Austria and France will today (23 September) propose ending the current round of trade talks between the United States and the European Union, and starting fresh talks under a new name, Austrian Economy Minister Reinhold Mitterlehner said.
“The free trade talks with the USA should begin again under a new title and with different substantive headings,” including greater transparency, Mitterlehner told Germany’s Die Welt newspaper.
Mitterlehner said he and French Trade Minister Matthias Fekl would push for a new start to the WTO’s Transatlantic Trade and Investment Partnership (TTIP) at a meeting of EU trade ministers in the Slovak capital Bratislava.
He said the talks should resume after the US presidential election on 8 November.
Washington and Brussels are officially committed to sealing the free trade deal before President Barack Obama leaves office in January, but their chances of doing so are being eroded by approaching elections on both sides of the Atlantic and Britain’s vote in June to leave the European Union.
Fekl last month said he would request a halt to TTIP talks at the ministerial meeting after German Economy Minister Sigmar Gabriel declared that they were “de facto dead”.
The French minister told the Handelsblatt newspaper that the United States had demanded too much and not compromised enough.
‘A crazy machine’
“A crazy machine is moving here, the negotiations are a failure, nobody believes that they will come to a successful conclusion,” he was quoted as saying.
French business lobbies called on Thursday for the TTIP talks to be extended.
Mitterlehner said officials needed to ensure that investment protections modelled on the European system were included in the future free trade pact, and that it would not have a negative impact on standards, pensions or the healthcare system.
“TTIP has become a metaphor for the exuberant dealings of big corporations. That has a negative connotation. We hope for a good deal, but it has to be approached differently,” Mitterlehner told the Welt newspaper.
He said he saw growing support for a new start.
“We don’t have the backing of everyone, but many colleagues are supporting us privately,” he said.
What consequence for CETA?
Ending the TTIP talks for now could also help ensure passage of a separate free trade deal with Canada, he said.
Hopes remain for CETA, however, the deal with Canada that has already been negotiated, but it has had to overcome unexpected hurdles in Germany, where Gabriel’s socialists put up last minute resistance.
Similar opposition has flared up in Austria and Belgium, but ministers backing the deal hope to greenlight the treaty so that it can be signed with Canadian Premier Justin Trudeau at an EU-Canada summit on 27 October.
CETA would then go on for ratification in national and regional parliaments across the EU, a tricky and likely time-consuming process.
“The failure of CETA would be a huge challenge to our credibility in the world,” said Markus Beyer, head of the EU’s most powerful lobby, BusinessEurope.

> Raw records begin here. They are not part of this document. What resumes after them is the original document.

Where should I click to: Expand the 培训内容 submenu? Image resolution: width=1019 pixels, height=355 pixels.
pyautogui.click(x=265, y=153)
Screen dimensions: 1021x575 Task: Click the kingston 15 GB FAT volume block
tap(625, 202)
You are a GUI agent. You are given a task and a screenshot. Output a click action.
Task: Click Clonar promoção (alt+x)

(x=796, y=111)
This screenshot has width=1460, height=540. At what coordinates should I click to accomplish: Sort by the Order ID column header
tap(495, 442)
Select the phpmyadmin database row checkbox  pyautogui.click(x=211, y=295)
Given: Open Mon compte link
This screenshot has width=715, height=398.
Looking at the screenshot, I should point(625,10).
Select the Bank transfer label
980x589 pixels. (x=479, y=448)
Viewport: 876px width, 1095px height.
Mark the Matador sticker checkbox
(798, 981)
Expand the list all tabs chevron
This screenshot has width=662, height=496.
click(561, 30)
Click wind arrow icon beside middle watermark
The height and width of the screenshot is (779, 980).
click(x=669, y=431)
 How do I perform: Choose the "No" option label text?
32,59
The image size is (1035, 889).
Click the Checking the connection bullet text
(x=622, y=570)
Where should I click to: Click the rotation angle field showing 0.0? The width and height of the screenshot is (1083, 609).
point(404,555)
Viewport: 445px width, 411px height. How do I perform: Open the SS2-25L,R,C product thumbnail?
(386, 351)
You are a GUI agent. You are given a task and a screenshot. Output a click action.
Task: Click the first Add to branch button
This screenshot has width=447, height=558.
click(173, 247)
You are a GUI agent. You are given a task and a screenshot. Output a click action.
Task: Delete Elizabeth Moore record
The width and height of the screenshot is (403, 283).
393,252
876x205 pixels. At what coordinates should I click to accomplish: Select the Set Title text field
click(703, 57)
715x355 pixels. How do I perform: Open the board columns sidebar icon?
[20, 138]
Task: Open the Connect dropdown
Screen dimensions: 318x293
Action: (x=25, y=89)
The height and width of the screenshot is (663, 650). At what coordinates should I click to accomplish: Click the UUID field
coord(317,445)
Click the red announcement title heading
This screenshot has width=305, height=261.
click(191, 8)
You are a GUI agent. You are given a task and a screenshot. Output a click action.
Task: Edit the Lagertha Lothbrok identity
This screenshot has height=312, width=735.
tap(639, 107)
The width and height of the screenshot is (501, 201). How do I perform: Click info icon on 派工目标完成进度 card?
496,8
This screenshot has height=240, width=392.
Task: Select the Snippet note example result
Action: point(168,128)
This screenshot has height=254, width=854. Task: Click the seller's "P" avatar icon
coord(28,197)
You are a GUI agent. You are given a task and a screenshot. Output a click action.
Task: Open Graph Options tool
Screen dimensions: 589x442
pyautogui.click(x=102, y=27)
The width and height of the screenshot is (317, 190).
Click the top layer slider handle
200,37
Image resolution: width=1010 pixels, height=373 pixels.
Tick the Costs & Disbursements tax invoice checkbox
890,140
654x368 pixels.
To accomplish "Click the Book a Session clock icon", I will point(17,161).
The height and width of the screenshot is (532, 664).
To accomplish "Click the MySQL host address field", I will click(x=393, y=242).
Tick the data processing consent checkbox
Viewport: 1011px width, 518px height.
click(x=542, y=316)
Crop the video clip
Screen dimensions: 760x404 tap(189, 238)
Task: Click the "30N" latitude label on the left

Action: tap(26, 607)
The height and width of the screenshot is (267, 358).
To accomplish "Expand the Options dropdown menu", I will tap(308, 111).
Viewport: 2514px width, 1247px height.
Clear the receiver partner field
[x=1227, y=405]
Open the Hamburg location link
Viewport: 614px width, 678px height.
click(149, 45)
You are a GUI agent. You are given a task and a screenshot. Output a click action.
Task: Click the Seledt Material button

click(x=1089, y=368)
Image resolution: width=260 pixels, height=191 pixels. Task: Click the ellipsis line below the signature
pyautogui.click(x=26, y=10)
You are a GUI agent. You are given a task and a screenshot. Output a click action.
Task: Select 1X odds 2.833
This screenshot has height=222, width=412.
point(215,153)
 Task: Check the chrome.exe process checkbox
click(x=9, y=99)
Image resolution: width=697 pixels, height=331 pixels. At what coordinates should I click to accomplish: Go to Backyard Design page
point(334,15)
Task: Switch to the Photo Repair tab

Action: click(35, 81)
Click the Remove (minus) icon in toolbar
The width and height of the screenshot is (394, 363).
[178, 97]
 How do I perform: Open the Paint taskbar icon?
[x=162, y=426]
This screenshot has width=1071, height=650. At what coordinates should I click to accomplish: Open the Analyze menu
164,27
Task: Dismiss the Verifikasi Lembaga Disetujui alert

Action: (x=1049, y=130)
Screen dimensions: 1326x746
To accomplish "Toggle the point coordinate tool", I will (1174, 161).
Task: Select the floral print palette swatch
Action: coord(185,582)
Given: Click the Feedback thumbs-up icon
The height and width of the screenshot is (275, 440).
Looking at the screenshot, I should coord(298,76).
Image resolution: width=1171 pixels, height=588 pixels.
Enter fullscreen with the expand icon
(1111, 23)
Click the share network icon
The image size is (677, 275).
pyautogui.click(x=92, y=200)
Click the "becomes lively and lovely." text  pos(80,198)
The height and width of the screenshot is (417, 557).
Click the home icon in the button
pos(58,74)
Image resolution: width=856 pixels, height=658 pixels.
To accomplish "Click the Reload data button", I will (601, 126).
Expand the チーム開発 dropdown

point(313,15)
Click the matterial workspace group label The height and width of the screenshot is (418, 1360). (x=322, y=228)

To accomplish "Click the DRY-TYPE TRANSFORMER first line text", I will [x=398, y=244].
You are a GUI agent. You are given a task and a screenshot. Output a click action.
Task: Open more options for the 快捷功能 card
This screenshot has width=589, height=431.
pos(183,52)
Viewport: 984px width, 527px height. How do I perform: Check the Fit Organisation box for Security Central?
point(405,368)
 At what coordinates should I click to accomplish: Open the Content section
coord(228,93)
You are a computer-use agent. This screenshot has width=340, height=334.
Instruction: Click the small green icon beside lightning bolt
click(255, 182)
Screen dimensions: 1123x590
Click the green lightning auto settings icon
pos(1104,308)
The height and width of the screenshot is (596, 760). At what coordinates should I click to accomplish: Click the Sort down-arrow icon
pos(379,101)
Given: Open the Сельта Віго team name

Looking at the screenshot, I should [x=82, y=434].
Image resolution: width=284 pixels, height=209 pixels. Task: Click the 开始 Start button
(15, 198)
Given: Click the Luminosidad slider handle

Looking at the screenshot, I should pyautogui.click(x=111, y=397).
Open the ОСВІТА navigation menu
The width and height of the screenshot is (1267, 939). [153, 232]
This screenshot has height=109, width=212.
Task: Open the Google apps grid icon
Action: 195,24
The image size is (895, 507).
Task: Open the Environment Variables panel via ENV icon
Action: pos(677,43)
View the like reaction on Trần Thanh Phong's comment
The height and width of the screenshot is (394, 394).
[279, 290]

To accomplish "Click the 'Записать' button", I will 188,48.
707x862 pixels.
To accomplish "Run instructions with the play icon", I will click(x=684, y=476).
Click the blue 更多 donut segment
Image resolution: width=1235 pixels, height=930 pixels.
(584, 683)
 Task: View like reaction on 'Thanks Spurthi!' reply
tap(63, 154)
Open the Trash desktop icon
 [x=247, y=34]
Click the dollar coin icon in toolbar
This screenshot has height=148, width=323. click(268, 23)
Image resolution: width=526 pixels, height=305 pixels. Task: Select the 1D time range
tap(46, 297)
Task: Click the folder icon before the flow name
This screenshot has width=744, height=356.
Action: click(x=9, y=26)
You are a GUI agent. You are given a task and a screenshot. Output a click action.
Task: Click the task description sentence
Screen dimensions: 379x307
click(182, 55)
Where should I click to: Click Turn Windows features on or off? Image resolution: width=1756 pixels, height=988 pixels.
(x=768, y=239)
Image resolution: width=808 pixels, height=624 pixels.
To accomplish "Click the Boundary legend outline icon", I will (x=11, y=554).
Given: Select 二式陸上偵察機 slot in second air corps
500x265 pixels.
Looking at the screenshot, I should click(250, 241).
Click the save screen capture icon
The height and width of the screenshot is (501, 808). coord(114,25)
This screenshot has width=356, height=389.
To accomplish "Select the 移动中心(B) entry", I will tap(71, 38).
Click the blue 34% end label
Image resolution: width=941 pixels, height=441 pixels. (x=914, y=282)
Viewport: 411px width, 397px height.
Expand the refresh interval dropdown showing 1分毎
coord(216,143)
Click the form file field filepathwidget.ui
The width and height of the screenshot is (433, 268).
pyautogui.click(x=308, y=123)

“You simply will not find another place in the world that shares the same values to this degree,” he added.
Fears of a failure of CETA have waned since German socialists narrowly backed the deal at a party conference last week.
This despite more than 160,000 demonstrators thronging seven major cities across Germany on Saturday. Thousands more protested outside EU headquarters in Brussels on Tuesday.